A dazzling fireball entered the earth’s atmosphere on Wednesday night, lighting up the evening skies over a large portion of the eastern United States and parts of Canada before it quickly burned up. Data gathered by the American Meteor Society shows that over 200 ground observers in 11 U.S. states plus Ontario reported seeing the brilliant show.
According to the statistics, most observers of the meteor on Wednesday night claimed to have seen it between 6:45 and 7 p.m. EST, and the majority of individual sightings lasted between 1 and 7 1/2 seconds. However, a few reports from Augusta, West Virginia, and Front Royal, Virginia, said that the fireball was seen for up to 20 seconds before it vanished. These accounts suggested that the falling space rock lasted for a considerable amount longer than that.
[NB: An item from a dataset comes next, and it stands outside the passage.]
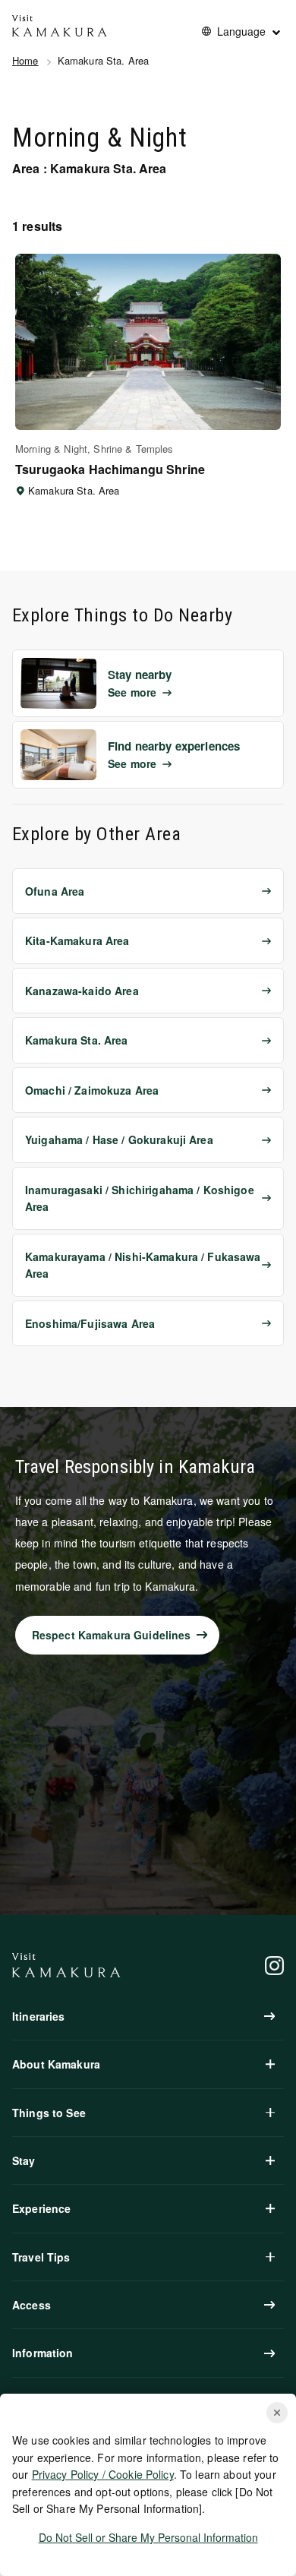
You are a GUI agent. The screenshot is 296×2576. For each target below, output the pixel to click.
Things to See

Even if some sightings were fleeting, they were especially colorful. Donald Bradner, a homeowner in Lyndon, Virginia, posted ring camera footage online that appeared to show a brilliant flash of light shooting across the skies over neighboring Maryland. CBS affiliate WUSA-TV was able to secure the clip. According to the TV station, there were more sightings on Wednesday night in Pennsylvania and the Midwest, with at least one reported in Westlake, Ohio, and another in Southfield, Michigan.
“Meteors are harmless and never hit the surface of the earth. Meteorites, on the other hand, do hit the earth before they burn up,” according to Topper Shutt, a meteorologist with WUSA, who reported on the most recent occurrences late on Wednesday.
NASA estimates that every day, approximately 48 1/2 tons of meteoritic debris fall upon Earth. A meteor, often known as a shooting star, is a space rock that burns up as it spontaneously hits the atmosphere. A fireball is a particularly brilliant one that can occasionally appear even brighter than Venus.
The space rocks are called meteoroids before descending down toward earth, and they can vary greatly in size. Some are as small as a grain of dust, while others are as large as an asteroid. Most of them are pieces that broke off of larger objects in space, like comets or even the moon and other planets, NASA states that meteoroids can be metallic, rocky, or a mix of the two.
In September of last year, hundreds of people in the mid-Atlantic region of the United States witnessed one particularly bright fireball. Scientists discovered that the initial meteoroid from which the fireball originated was a tiny piece of an asteroid, despite NASA’s claim that the fireball was as brilliant as a quarter moon at the time. They stated that the asteroid might have originated in the asteroid belt that lies between Mars and Jupiter.